The global COVID-19 pandemic has wreaked havoc on the human population but, in many ways, it has also been a blessing in disguise for the environment. With countries all over the world in lockdown:
- There are fewer cars on the roads, and almost no planes in the sky (resulting in reduced carbon, nitrous and noise emissions); even oil prices!
- There has been a significant drop in air, soil, and water pollution due to humans being indoors; and some huge industries being paused on production.
- Water quality has drastically improved due to reduced human interaction.
- Waste management has been more localised due to reduced movements, even though the inevitable medical waste may have increased.
There are also countless species of wildlife that have started to “reclaim” cities.

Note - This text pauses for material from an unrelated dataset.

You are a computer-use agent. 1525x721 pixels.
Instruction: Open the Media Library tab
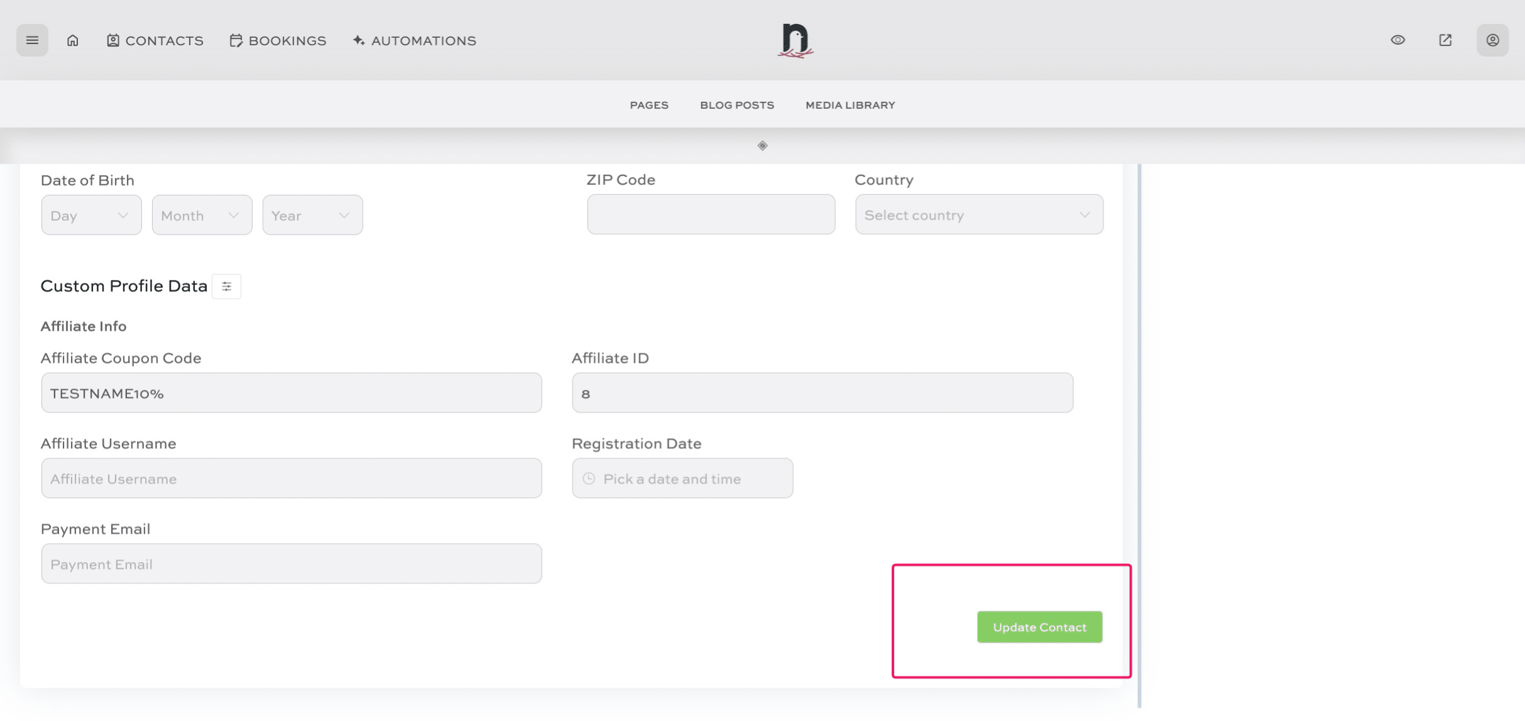tap(850, 105)
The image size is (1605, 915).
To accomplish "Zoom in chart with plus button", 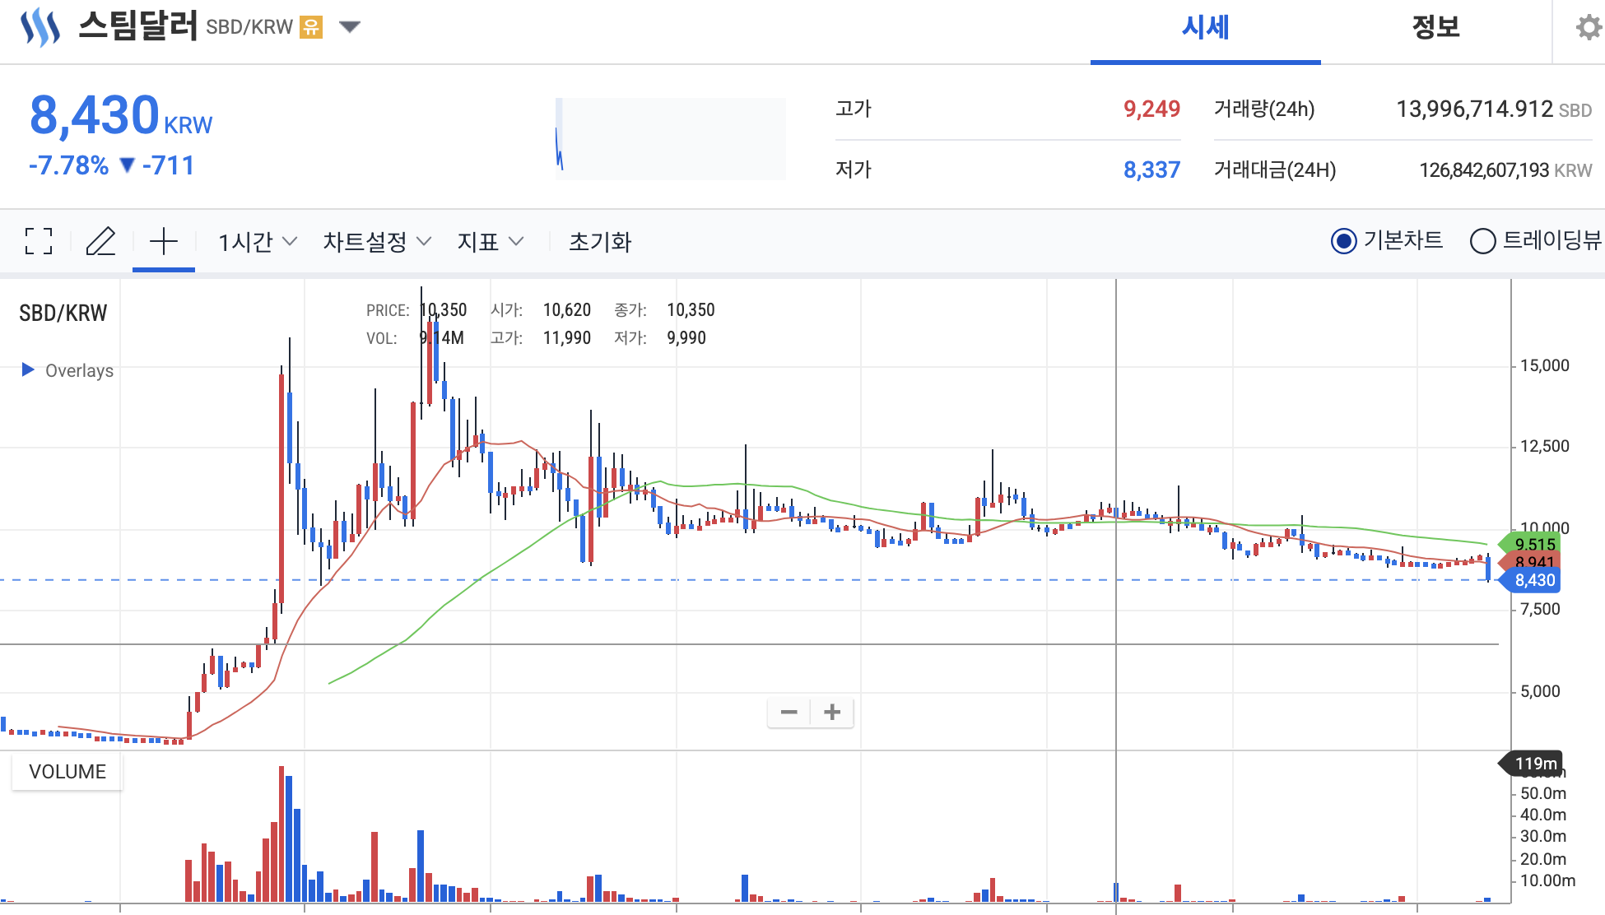I will [x=832, y=712].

From herds of sika deer taking to the streets in Japan, to wild boar strolling through downtown Catalonia, and reports of a kudu in Pretoria central, there have been hundreds of videos swarming social media demonstrating how our planet and its other inhabitants are healing while we are locked away. This brings forth a troubling thought – is the world better off without humans? Are Covid-19 claimed deaths an advantage to the environment we rely on, to eventually save even more people?
The bottom line
The pandemic has forced us all to take a long, hard look at the way in which we have been treating the earth. The massive difference that can be seen in our planet’s wellbeing after just a few months of limited human activity is obvious, and it is high time that we all started making changes to the way in which we live our lives, both now and when lockdown is completely lifted.
How can we start treating the earth better?
Interestingly, celebrating the half century of Earth day since 1970; the theme on April 22nd called for “Climate Action”. While we spend a lot of time with family, and focus on what we consider core priorities, we have an opportunity to reflect on how we can contribute to make our mother earth more sustainable. When life eventually returns to normal – and it will – every single individual should be considering how they can make positive changes going forward, and avoid “undoing” the progress made over the course of the last few months. The solution is simple: we all need to be striving to live more sustainably. This means:
- Using water sparingly;
- Reducing unnecessary interaction with natural systems to allow their continued recovery for our benefit;
- Avoiding single-use plastics;
- Not littering;
- Recycling and upcycling whatever you can;
- Using eco-friendly products whenever possible;
- Ensuring “greener” commuting (walk or ride a bike when you can, and if you must use a car, try to fill it up with passengers going to the same place as you);
- Reducing meat consumption;
- Reducing household energy use;
- Eating locally and seasonally; and
- Starting a garden – grow your own food and make your outdoor space bee-friendly.
If everyone does their bit with the same goal in mind, we can ensure that the human race as a whole treats the planet with higher levels of kindness and consideration. The power to bring about and maintain change lies in our hands. Let us use it wisely!